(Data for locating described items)

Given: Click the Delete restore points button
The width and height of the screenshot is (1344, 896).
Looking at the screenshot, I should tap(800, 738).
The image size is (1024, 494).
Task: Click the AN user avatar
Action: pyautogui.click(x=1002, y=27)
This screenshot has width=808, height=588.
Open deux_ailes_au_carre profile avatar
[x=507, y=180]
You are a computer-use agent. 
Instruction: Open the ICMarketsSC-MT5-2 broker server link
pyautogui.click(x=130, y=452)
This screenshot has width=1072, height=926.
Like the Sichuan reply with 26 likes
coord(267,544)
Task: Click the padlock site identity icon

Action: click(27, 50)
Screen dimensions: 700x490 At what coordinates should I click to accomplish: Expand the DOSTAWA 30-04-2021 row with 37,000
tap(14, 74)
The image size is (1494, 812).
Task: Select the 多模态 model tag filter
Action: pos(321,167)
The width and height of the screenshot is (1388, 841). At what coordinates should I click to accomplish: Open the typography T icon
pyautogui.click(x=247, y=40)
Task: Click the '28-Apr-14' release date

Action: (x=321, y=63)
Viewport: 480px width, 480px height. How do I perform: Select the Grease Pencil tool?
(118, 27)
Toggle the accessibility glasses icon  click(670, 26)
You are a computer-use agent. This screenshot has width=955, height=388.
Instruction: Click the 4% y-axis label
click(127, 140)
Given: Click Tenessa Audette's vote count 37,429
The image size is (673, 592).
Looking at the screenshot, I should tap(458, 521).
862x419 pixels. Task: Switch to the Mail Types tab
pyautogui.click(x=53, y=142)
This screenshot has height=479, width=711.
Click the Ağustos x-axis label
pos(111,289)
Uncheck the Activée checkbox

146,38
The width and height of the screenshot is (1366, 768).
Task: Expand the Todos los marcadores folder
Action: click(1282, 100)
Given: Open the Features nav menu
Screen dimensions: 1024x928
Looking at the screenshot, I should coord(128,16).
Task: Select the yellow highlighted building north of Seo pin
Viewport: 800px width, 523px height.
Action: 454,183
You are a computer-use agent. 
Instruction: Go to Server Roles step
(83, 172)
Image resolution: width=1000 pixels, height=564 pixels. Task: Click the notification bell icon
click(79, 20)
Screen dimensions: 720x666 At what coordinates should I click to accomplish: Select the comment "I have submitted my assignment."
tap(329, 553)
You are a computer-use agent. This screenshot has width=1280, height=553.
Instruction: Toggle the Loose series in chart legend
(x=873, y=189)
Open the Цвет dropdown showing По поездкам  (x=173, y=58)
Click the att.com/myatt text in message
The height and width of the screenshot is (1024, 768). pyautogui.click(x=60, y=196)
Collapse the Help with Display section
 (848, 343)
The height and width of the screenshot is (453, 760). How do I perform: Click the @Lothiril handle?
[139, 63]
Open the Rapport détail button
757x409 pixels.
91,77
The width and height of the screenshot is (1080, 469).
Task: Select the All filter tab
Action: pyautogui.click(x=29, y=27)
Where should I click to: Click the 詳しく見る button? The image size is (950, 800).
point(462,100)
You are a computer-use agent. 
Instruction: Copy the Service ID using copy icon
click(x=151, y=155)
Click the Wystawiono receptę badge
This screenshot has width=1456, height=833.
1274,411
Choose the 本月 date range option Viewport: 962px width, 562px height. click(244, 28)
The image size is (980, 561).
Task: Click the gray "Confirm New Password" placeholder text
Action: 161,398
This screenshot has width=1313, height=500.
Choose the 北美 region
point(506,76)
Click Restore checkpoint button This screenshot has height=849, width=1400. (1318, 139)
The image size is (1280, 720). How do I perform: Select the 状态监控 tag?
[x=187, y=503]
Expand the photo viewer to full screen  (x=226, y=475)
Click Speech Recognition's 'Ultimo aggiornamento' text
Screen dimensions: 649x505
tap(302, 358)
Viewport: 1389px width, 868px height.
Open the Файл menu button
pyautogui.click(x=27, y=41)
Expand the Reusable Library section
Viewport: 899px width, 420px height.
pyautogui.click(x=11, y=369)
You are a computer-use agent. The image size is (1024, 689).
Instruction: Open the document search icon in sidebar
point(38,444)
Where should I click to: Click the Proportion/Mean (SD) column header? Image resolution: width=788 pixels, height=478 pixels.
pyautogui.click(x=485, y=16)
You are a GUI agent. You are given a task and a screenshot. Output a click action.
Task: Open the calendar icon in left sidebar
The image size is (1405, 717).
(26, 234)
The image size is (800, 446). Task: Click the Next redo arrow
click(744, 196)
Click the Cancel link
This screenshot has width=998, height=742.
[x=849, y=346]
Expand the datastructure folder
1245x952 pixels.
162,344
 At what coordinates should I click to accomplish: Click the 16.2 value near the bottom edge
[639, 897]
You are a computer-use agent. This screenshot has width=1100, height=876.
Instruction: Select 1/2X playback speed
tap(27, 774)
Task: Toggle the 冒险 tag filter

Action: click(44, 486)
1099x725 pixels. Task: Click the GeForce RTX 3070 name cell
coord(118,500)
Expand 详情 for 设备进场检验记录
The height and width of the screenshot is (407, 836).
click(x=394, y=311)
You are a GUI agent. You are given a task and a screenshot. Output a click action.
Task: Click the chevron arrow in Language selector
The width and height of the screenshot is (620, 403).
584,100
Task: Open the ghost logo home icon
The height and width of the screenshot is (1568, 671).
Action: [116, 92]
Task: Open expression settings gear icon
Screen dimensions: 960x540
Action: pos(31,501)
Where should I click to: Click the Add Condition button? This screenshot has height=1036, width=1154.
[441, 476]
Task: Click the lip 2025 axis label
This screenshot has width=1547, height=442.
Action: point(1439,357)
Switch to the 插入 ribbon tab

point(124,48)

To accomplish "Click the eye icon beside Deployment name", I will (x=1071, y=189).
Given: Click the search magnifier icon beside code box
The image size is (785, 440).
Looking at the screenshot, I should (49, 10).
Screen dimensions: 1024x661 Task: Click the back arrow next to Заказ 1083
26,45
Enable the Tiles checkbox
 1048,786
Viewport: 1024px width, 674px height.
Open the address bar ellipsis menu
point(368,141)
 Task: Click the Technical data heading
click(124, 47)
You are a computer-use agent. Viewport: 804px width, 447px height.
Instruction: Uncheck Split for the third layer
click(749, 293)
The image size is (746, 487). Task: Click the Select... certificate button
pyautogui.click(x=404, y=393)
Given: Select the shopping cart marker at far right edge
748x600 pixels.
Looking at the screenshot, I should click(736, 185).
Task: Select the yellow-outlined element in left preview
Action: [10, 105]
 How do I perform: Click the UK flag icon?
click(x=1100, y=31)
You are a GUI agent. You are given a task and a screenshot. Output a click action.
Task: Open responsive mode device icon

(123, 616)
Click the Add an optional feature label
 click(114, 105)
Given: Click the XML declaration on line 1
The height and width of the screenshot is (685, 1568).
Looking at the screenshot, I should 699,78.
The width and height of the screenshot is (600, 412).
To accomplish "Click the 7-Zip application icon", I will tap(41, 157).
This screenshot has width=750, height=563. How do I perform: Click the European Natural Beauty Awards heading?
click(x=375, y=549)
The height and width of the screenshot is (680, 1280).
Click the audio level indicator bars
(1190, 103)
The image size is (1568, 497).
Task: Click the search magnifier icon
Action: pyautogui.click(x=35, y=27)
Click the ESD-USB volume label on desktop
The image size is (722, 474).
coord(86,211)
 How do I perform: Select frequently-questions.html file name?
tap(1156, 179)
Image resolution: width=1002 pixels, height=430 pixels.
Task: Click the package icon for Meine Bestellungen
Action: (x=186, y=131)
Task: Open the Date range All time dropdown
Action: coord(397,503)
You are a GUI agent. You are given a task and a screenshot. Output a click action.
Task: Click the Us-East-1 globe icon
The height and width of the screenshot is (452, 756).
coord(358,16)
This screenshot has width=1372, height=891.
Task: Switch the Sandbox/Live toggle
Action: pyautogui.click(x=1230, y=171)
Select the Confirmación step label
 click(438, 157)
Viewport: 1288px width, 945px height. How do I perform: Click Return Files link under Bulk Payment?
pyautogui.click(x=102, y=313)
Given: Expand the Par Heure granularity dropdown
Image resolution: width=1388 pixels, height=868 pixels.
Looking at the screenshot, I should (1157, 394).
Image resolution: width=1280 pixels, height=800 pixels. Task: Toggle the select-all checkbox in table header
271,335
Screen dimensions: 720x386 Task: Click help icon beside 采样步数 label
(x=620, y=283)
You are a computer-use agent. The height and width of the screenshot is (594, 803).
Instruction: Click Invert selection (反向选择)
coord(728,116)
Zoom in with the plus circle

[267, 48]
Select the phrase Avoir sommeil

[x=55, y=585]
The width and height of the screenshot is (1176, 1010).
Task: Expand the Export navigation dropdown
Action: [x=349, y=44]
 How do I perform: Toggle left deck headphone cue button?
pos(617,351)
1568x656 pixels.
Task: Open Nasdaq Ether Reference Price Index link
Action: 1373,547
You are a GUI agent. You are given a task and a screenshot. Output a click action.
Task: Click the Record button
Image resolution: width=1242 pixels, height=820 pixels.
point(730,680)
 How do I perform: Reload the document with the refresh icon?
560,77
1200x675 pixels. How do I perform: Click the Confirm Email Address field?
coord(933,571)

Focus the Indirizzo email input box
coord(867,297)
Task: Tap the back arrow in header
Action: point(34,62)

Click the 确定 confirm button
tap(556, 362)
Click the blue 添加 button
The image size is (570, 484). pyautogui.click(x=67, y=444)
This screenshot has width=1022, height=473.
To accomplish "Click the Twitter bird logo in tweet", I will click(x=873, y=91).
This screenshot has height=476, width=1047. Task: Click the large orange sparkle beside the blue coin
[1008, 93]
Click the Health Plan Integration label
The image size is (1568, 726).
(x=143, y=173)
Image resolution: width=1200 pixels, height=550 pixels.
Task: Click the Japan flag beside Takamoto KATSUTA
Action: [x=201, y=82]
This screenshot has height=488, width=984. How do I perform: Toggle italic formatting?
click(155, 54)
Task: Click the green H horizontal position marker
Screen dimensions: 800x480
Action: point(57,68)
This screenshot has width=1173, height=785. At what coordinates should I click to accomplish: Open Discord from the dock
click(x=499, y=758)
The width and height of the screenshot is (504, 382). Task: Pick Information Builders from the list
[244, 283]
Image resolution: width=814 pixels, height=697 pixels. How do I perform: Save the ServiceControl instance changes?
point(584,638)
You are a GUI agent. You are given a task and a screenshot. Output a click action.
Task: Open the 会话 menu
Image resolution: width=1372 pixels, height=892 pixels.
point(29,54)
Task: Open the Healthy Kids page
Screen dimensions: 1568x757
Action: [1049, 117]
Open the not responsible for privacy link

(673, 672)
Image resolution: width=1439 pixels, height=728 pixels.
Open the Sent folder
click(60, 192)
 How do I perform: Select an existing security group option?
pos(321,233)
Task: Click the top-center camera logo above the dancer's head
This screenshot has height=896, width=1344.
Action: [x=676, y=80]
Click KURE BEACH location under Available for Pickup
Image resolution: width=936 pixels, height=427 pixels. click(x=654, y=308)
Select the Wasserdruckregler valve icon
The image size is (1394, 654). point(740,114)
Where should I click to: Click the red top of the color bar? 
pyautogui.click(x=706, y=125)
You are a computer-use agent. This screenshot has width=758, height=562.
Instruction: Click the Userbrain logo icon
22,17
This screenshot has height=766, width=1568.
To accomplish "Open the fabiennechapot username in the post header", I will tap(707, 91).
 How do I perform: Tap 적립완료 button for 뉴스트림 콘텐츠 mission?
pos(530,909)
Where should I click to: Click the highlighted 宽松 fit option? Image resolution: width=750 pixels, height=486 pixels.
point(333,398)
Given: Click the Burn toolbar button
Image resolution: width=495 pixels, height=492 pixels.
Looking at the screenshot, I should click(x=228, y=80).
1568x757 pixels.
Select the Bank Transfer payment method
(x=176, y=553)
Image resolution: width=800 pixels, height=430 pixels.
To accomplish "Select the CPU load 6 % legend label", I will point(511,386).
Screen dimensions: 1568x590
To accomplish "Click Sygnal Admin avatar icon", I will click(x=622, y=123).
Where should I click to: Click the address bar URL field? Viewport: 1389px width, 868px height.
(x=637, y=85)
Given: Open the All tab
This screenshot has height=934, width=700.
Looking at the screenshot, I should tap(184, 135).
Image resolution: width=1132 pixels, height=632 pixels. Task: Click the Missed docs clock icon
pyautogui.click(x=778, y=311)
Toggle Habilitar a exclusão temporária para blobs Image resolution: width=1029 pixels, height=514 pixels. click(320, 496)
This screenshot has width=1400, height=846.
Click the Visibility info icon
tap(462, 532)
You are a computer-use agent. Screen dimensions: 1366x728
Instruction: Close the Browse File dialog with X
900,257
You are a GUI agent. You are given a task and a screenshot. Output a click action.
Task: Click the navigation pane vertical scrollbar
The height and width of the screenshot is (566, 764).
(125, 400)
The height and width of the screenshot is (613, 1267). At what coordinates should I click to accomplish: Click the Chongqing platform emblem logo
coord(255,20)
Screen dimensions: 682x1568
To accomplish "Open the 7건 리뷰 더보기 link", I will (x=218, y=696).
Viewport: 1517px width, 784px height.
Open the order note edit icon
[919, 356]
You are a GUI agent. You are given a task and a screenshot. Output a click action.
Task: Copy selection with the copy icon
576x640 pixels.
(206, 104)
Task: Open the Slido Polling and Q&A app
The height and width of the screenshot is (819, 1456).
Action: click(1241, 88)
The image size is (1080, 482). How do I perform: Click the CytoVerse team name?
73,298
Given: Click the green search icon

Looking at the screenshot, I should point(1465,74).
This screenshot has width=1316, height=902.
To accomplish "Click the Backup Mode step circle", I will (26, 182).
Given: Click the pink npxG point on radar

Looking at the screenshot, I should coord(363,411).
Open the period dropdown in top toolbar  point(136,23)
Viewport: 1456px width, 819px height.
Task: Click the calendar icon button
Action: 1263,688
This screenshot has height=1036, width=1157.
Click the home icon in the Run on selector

What is being asked: Render as a JSON list of strings the lines in the data above from the one containing "How do I perform: Tap" through the one containing "(x=637, y=85)", one string per line and with blank lines left out.

Answer for the task:
[
  " How do I perform: Tap 적립완료 button for 뉴스트림 콘텐츠 mission?",
  "pos(530,909)",
  "Where should I click to: Click the highlighted 宽松 fit option? Image resolution: width=750 pixels, height=486 pixels.",
  "point(333,398)",
  "Given: Click the Burn toolbar button",
  "Image resolution: width=495 pixels, height=492 pixels.",
  "Looking at the screenshot, I should click(x=228, y=80).",
  "1568x757 pixels.",
  "Select the Bank Transfer payment method",
  "(x=176, y=553)",
  "Image resolution: width=800 pixels, height=430 pixels.",
  "To accomplish \"Select the CPU load 6 % legend label\", I will point(511,386).",
  "Screen dimensions: 1568x590",
  "To accomplish \"Click Sygnal Admin avatar icon\", I will click(x=622, y=123).",
  "Where should I click to: Click the address bar URL field? Viewport: 1389px width, 868px height.",
  "(x=637, y=85)"
]